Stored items
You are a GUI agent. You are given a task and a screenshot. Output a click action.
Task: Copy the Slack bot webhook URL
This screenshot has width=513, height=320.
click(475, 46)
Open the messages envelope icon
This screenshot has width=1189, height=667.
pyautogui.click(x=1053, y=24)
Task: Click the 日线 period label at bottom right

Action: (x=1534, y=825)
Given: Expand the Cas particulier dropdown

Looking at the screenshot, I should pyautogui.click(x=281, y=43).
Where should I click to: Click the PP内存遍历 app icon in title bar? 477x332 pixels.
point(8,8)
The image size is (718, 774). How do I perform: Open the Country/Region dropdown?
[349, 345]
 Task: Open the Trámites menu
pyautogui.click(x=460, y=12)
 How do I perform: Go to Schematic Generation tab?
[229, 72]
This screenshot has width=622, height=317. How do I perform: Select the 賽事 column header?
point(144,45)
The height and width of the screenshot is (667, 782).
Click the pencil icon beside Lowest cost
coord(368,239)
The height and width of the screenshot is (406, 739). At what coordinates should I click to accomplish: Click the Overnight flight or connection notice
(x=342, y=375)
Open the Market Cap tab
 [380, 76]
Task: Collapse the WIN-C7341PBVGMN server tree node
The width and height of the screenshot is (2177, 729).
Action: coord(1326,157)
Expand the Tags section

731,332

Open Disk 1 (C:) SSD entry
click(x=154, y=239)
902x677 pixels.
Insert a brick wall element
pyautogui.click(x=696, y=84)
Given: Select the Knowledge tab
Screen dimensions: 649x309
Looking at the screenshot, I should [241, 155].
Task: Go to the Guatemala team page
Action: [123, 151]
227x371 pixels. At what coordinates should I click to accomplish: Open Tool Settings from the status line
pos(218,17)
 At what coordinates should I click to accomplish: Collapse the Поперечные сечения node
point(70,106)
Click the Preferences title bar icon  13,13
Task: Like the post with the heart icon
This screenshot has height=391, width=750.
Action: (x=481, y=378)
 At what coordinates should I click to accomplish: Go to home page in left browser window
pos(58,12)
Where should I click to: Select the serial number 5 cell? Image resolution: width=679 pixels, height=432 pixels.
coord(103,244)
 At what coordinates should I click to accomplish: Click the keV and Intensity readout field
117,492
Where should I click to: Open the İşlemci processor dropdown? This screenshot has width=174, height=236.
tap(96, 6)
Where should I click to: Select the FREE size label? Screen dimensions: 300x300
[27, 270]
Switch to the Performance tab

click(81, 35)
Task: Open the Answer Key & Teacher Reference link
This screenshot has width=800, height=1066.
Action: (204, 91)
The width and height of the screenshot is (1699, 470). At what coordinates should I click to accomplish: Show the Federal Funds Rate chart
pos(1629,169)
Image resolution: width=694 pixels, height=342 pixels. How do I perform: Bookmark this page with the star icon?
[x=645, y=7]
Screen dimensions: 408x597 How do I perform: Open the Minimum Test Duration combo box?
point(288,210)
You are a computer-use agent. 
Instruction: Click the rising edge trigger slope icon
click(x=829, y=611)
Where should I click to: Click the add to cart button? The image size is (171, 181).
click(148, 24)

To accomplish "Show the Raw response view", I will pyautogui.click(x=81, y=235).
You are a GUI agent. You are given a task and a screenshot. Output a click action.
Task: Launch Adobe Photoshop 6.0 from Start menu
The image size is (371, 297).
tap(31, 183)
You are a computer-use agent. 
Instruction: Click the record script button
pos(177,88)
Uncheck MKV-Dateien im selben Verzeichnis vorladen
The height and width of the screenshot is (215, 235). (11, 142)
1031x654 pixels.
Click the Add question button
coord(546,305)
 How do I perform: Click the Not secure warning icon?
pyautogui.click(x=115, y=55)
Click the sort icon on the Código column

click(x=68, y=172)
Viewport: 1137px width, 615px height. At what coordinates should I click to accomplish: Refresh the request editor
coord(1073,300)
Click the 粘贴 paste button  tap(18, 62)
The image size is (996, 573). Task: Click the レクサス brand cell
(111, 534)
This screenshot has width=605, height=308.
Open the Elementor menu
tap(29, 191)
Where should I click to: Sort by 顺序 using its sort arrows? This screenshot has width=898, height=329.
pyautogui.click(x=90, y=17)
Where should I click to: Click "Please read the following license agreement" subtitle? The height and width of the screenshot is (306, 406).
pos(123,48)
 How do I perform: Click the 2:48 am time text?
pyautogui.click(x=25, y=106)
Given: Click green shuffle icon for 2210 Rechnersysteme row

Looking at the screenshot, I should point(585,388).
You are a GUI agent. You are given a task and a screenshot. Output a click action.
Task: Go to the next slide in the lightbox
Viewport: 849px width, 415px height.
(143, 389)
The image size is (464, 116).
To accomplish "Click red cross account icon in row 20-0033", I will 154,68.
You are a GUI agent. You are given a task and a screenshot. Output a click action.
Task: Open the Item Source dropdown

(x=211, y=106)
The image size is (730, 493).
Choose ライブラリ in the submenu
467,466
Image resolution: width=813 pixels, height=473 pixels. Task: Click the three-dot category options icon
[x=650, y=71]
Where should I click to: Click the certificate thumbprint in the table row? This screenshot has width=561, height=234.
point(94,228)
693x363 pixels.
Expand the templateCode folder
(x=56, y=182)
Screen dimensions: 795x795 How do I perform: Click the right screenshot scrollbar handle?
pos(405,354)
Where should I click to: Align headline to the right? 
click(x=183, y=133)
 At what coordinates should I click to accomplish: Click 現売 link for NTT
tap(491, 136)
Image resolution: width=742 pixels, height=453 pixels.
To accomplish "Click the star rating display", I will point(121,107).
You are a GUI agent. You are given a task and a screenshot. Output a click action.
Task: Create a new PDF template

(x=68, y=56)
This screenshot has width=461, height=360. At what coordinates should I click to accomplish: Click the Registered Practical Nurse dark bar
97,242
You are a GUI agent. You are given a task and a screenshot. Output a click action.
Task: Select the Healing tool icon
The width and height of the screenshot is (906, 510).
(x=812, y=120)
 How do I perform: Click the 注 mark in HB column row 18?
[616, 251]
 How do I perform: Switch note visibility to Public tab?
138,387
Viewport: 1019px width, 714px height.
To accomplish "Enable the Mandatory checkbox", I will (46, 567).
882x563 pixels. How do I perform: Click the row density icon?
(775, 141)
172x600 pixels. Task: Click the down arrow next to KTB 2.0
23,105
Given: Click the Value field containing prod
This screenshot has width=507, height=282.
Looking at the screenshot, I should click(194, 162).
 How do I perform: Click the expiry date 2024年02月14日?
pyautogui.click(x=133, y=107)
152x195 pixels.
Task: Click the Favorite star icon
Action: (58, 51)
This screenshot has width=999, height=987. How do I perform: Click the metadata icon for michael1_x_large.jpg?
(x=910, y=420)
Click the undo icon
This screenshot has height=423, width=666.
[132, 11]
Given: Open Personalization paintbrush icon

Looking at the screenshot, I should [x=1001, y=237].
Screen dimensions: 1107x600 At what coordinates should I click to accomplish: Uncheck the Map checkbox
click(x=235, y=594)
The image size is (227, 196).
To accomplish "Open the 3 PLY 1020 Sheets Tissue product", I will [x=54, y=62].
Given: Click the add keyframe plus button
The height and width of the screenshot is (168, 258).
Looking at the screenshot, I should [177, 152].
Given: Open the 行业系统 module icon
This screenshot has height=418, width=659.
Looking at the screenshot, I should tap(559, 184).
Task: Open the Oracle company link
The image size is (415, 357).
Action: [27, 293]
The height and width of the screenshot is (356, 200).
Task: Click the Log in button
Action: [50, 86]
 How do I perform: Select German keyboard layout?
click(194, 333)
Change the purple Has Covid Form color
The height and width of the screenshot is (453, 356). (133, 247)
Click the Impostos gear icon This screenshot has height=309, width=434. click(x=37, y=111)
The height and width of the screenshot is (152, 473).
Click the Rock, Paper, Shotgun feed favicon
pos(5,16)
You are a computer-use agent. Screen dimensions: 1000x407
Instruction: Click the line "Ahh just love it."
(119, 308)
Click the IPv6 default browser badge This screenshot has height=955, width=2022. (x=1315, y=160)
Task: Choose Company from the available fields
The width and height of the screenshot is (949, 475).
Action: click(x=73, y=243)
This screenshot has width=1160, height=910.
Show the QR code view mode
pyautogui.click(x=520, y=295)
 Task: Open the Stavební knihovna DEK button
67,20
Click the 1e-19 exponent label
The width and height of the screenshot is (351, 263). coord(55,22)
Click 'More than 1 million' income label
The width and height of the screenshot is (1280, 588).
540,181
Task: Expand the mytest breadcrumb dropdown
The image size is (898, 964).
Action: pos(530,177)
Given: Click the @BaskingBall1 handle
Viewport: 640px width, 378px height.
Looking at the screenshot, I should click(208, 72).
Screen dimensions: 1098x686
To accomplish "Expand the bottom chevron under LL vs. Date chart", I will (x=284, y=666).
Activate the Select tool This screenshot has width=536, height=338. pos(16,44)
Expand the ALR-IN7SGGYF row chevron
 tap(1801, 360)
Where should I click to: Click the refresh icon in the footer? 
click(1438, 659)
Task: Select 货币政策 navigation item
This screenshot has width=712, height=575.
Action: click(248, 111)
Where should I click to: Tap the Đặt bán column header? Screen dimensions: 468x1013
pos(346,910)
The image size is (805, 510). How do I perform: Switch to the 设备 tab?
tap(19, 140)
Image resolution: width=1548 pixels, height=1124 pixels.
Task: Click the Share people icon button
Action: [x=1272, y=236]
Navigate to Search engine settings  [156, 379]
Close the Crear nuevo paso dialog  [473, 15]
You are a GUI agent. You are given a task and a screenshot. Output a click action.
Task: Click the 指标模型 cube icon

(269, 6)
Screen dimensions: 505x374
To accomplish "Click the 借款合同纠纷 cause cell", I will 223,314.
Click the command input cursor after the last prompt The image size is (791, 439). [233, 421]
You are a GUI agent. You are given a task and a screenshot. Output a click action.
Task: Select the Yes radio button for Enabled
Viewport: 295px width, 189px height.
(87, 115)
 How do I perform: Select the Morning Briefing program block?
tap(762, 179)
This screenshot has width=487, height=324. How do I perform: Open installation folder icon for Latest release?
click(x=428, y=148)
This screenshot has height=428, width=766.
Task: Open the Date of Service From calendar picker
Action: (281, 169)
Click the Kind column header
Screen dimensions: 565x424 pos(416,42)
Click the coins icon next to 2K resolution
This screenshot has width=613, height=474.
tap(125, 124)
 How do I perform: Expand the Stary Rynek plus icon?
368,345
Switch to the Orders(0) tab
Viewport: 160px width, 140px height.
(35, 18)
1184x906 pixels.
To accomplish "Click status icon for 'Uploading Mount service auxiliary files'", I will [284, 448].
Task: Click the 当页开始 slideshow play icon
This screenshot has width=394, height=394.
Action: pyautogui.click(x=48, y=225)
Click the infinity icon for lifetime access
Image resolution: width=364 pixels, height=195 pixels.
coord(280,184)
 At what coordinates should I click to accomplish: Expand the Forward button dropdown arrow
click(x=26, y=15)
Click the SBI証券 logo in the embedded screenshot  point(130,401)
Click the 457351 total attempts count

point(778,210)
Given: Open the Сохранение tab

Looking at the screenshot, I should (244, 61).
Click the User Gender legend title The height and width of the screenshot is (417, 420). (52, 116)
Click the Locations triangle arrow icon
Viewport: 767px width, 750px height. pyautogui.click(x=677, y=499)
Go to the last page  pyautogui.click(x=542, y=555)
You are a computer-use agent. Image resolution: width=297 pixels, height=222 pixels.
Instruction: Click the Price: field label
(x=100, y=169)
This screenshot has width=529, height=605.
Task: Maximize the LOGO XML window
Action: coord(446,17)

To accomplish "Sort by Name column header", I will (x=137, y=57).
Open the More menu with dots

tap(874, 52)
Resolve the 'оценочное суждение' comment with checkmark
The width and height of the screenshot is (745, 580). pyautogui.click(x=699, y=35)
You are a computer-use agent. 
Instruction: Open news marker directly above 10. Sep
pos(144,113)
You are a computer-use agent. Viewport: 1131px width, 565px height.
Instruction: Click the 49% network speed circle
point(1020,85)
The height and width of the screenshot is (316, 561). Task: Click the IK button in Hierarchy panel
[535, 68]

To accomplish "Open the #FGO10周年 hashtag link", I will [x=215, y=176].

* WHAT YOU ARE ASKED TO DO *
Filter the data for the string "last". Copy each matching line.

* WRITTEN ANSWER *
Click the command input cursor after the last prompt The image size is (791, 439). [233, 421]
Go to the last page  pyautogui.click(x=542, y=555)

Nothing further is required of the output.